David expressed concern lest I, the uninsured intern, pass out at the fest, so we got some water. In a brief moment of green guilt, we meekly decided to make up for the bottled water and paper trash we had begun to accumulate by holding onto our forks. Then we decided on the rice and beans with plantain and jerk chicken at Bolat African Cuisine. Not really paying attention to what I was eating, I stuffed a mouthful of chicken bones with bits of dry meat attached to them into my mouth, then hurriedly found a napkin and took care of that. The consensus was that the chicken was incredibly dry, but the jerk sauce and the rice had good kick and the plantain was tasty.
A few minutes later we saw a bunch of guys eating some meat on a stick. Heather asked whether it was any good. “Hell, yeah!” they replied. And so this is how we came to order Sesame Beef on a Stick at The Noodle Vietnamese Cuisine, which was probably the loser of the fest. Two scrawny strips of chewy beef strung together on a stick. David refused to even try it.
But he did suggest we try the sweet potato hash browns from new vendor Hashbrowns. This sounded like a safe bet, but they ended up tasting like grated sweet potato baby food, and I was solidly disappointed. David, too, was confused by the lack of crispiness.
At this point David and I had to drag Heather away from the rocking (okay, insane) rendition of “These Boots are Made For Walkin’” at the Best Buy Stage, and we headed toward the sweet sound of “Save a Horse, Ride a Cowboy.” Apparently, with that change of music, things started to take a turn for the better.

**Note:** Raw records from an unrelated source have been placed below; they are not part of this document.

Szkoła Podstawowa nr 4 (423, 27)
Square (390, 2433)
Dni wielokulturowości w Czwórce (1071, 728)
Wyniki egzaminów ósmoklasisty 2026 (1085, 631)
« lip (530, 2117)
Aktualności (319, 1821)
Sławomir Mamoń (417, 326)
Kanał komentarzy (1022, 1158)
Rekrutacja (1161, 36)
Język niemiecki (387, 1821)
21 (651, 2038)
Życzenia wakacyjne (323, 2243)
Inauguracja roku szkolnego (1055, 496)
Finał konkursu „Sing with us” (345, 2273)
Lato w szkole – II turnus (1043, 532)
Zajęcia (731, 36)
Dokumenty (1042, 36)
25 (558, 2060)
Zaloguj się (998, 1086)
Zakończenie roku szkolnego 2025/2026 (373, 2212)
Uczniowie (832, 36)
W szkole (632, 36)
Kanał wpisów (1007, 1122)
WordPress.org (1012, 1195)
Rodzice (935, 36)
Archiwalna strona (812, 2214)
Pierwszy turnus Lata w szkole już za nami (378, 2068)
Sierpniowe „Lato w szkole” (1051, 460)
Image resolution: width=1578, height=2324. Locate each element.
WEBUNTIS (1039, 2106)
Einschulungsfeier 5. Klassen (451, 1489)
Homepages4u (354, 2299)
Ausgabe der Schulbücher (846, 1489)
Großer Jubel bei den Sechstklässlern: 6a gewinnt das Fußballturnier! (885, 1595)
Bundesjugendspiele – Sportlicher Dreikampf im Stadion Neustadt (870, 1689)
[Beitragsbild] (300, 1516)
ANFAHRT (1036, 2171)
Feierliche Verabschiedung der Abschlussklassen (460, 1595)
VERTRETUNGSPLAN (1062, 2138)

At Taqueria Los Comales we had a steak taco that, although tiny, won points for its fresh tortilla.
We also scored at Costa’s, with a loukaniko (Greek sausage), a thick, juicy sausage with citrus flavor, wrapped in a soft pita with onions. Heather thought the casing was a bit thick, and I complained that I am not a big fan of anything orange-flavored. I was told to get over this.
We thought about getting something at fellow newbie The Breakfast Club, then realized they were serving mass-produced breakfast pizzas and omelet puffs (think Hot Pockets but not nearly as attractive), so we kept walking. We also passed on the measly half-of-a-hot-dog that Vienna Beef was offering as their tasting portion.
At Robinson’s #1 Ribs we had some tasty rib tips, although Heather thought the sauce was too sweet. “A lot of Chicago people like this kind of sauce, I guess,” she conceded. She left David and I in the shade to go grab her annual sure-thing closing act: Eli’s frozen chocolate-dipped toffee cheesecake on a stick. I bit into it, and forgot for a minute how exhausted I was after two hours of eating hot meat in the sun while battling strollers, wheelchairs and apparent crackheads; it was delicious. With that, we returned to the office one stain and at least one waterfall-mullet hairstyle later.